[Start of Attachment]

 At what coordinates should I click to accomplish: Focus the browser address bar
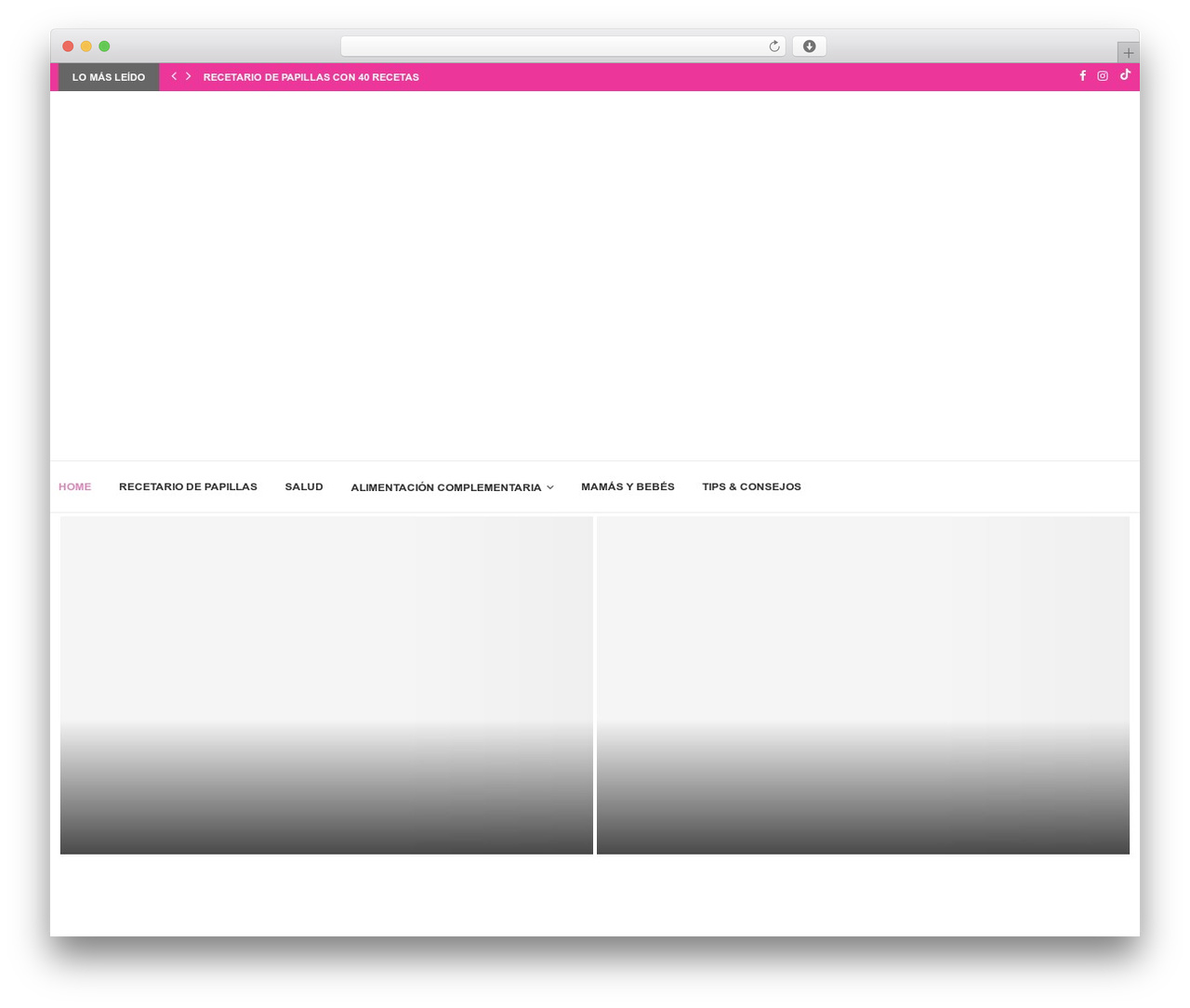(554, 46)
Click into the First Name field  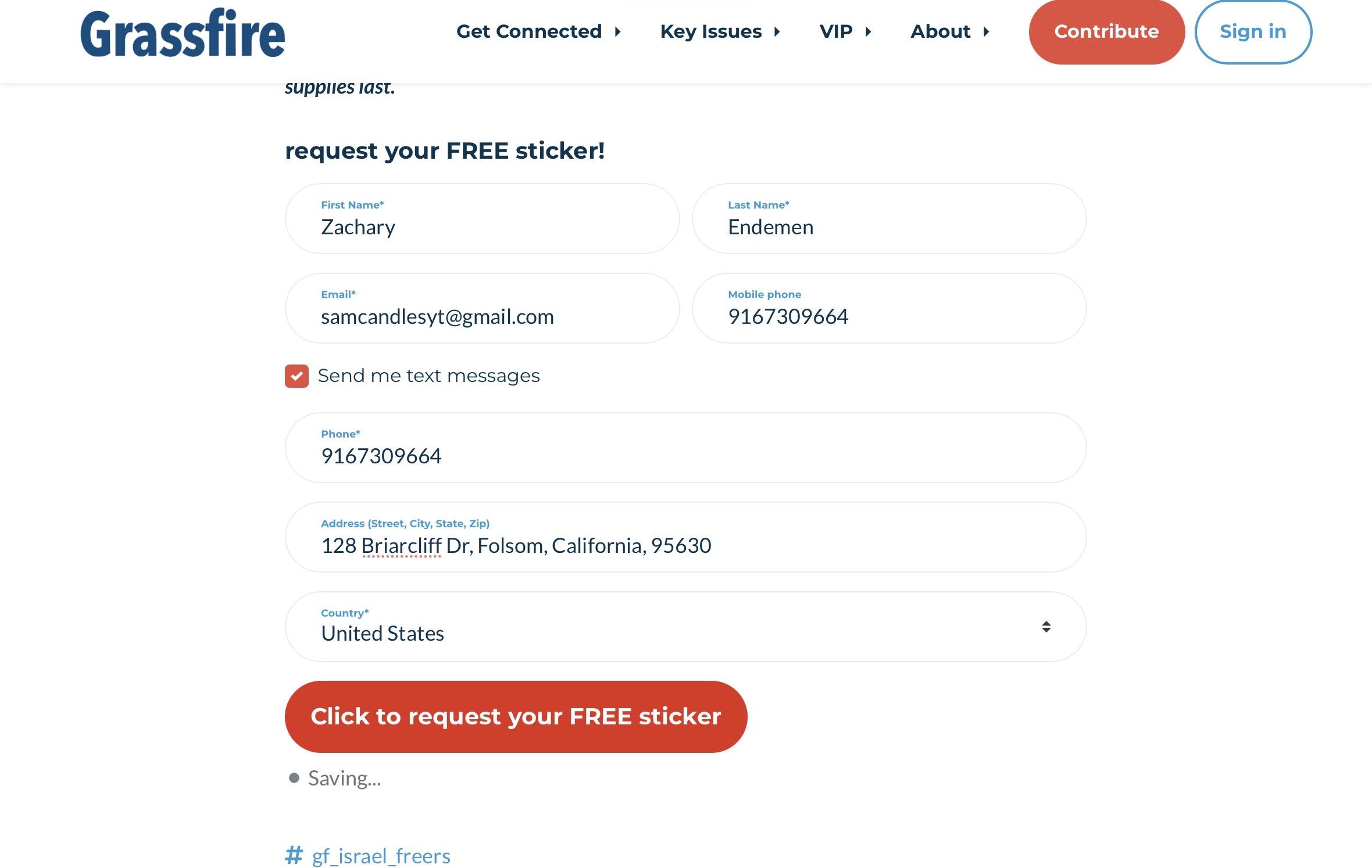(x=482, y=219)
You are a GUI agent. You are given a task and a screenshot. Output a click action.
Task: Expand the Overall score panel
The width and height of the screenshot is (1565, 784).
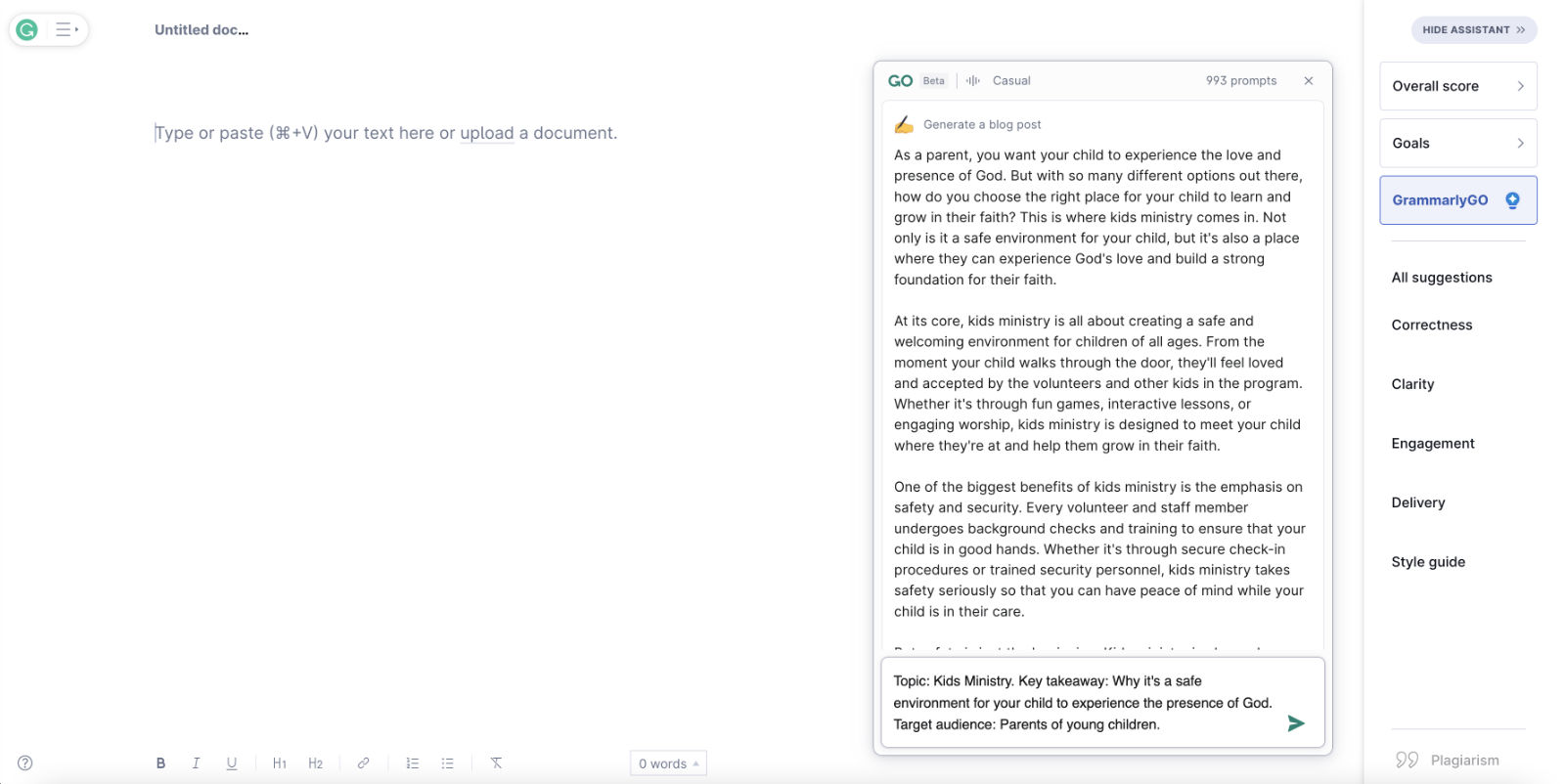coord(1458,86)
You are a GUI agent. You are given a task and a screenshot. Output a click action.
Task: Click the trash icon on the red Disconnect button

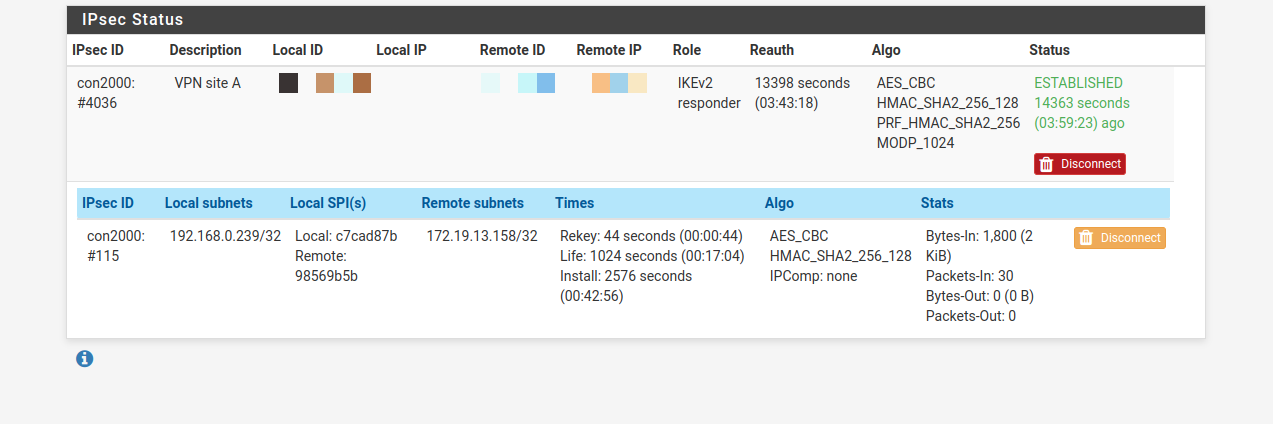coord(1046,164)
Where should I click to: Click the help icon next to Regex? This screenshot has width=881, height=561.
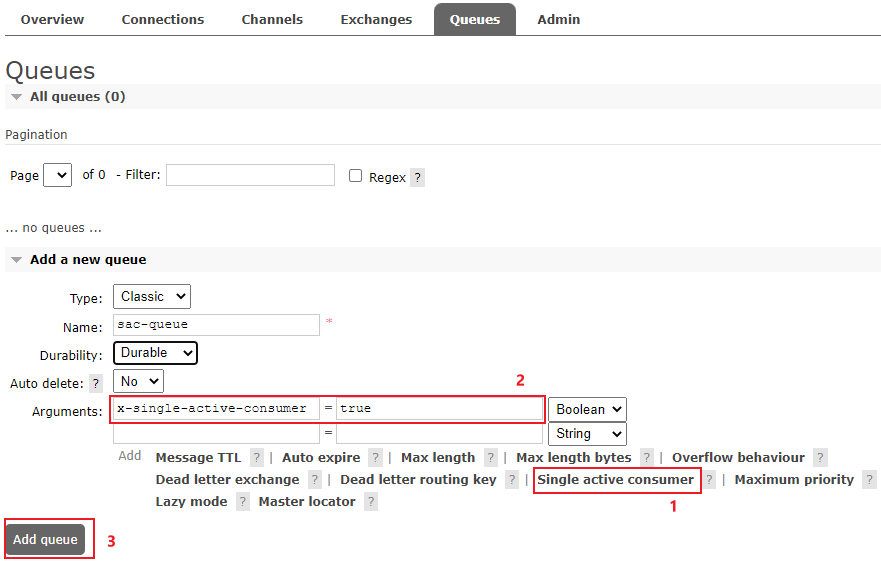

[End of Attachment]

● **Task statement**
Verbatim, write out the line containing "Task: Click the" and all later lines through the end of the records, leaving every picture out.

● **Solution to this problem**
Task: Click the trash icon on the red Disconnect button

coord(1046,164)
Where should I click to: Click the help icon next to Regex? This screenshot has width=881, height=561.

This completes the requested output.